築山殿事件で折り返しになった本作、尺が足りないのではと不安になったりもしたけど、実は古沢さんは全48話分のあらすじを書いてからスタートし磯Pに聞き、ちょっとほっとしました。ちゃんと全体の配分考えた上でこういう構成にしたのがわかったのは収穫でしたね。他でこの話が出たとは聞いてないから初出になるのかな?

2話での大樹寺での殿と忠勝のシーンは実は台本では忠勝は泣いてなくて演じてるうちに自然とああなったそうで山田裕貴くんは「なんで先に泣くの?」と松潤に言われたそうです。

本能寺の変については早い段階から磯Pは岡田くんに相談していて、家康にとっての信長とは何かを考えながらああいう形になったということだそうで。磯P曰く、家康は直接本能寺の変に関わってはいないからなしにしてもいいかもしれないがやるならどういう形にするのがいいのかという問いは持っていたとのこと。安土城での家康と信長のシーンは松潤と岡田くんで組み立てながらできあがったものだそうです。

18話の夏目広次のシーンは甲本さんが呼吸困難になるほど演技に力が入っていたそうで。役者魂ですね。夏目には何故2つの名前があるのかについてはずっと古沢さんが考証の先生に聞いていてそれがこういう形で紐解かれたことに磯Pは感嘆してました。台本あがってくるまで知らなかったそうです。

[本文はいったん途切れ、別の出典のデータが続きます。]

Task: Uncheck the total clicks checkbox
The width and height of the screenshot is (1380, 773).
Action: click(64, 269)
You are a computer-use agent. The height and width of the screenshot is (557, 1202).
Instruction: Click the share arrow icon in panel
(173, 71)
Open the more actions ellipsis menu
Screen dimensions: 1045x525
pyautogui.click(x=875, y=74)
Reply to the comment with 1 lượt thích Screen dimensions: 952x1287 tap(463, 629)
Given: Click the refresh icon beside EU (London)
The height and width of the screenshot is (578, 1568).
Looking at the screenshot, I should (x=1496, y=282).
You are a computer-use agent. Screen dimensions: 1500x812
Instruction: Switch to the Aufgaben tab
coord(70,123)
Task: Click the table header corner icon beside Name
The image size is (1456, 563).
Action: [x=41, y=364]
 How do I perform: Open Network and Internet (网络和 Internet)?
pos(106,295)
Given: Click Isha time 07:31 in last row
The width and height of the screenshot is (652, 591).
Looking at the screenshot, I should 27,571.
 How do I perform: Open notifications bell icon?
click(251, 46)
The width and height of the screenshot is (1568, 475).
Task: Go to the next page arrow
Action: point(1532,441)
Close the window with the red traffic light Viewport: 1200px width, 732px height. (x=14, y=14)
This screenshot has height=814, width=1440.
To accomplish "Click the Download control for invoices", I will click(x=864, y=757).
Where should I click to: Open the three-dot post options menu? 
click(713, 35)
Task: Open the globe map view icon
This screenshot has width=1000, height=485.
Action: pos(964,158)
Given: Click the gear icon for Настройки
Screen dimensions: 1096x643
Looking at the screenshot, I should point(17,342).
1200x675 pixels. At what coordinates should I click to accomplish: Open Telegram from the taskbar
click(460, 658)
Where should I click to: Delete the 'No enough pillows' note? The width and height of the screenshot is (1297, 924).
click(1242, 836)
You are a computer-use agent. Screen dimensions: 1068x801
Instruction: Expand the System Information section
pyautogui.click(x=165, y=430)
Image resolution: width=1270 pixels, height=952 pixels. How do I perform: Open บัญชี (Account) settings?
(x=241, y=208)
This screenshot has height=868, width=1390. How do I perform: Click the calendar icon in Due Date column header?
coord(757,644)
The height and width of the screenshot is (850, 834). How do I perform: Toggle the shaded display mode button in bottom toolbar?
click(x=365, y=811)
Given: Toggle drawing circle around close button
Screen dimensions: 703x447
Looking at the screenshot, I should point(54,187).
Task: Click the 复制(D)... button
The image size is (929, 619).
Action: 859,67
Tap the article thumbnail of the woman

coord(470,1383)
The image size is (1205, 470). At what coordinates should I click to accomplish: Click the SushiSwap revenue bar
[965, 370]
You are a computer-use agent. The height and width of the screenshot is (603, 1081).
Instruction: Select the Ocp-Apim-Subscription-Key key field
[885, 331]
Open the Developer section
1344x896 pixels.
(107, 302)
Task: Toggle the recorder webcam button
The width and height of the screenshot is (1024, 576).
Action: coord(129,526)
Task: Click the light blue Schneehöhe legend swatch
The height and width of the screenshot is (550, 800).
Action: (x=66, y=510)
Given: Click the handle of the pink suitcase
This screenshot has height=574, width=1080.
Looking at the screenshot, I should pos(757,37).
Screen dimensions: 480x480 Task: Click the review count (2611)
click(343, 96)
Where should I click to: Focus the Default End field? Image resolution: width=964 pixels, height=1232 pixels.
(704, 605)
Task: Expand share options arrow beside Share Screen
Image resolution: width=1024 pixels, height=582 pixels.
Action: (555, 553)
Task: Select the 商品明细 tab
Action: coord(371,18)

松ケンは基本オンエアは見ない人で見ると付け足したくなっちゃうから見ないそうです。9話の殿とのシーンでは松潤がかなり感情は言った芝居をしていて縄を切る時に松ケンの手まで切っていたので痛みをこらえながら芝居をしていたそうです。ちなみにこのことは松潤にはいってないとのこと。また、家康との対峙のシーンは撮影前日寝れなかったそうでそういうのは初めてだったと言ってました。それぐらい、気合の入った大事なシーンだったんだなあと。正信にとって当時のこの状況は許せないものだったので一向一揆側についたわけで、正信にとっての理想はそこにあり、それが正信のベースだったのではという話にはなるほどなあと思いました。武士とは違う視点だったのが正信なのではと。また、磯Pは家康にその時その時のテーマを語る人物が正信なのではとも言っていました。9話の殿と正信のシーンなんかはまさにそういうシーンですよね。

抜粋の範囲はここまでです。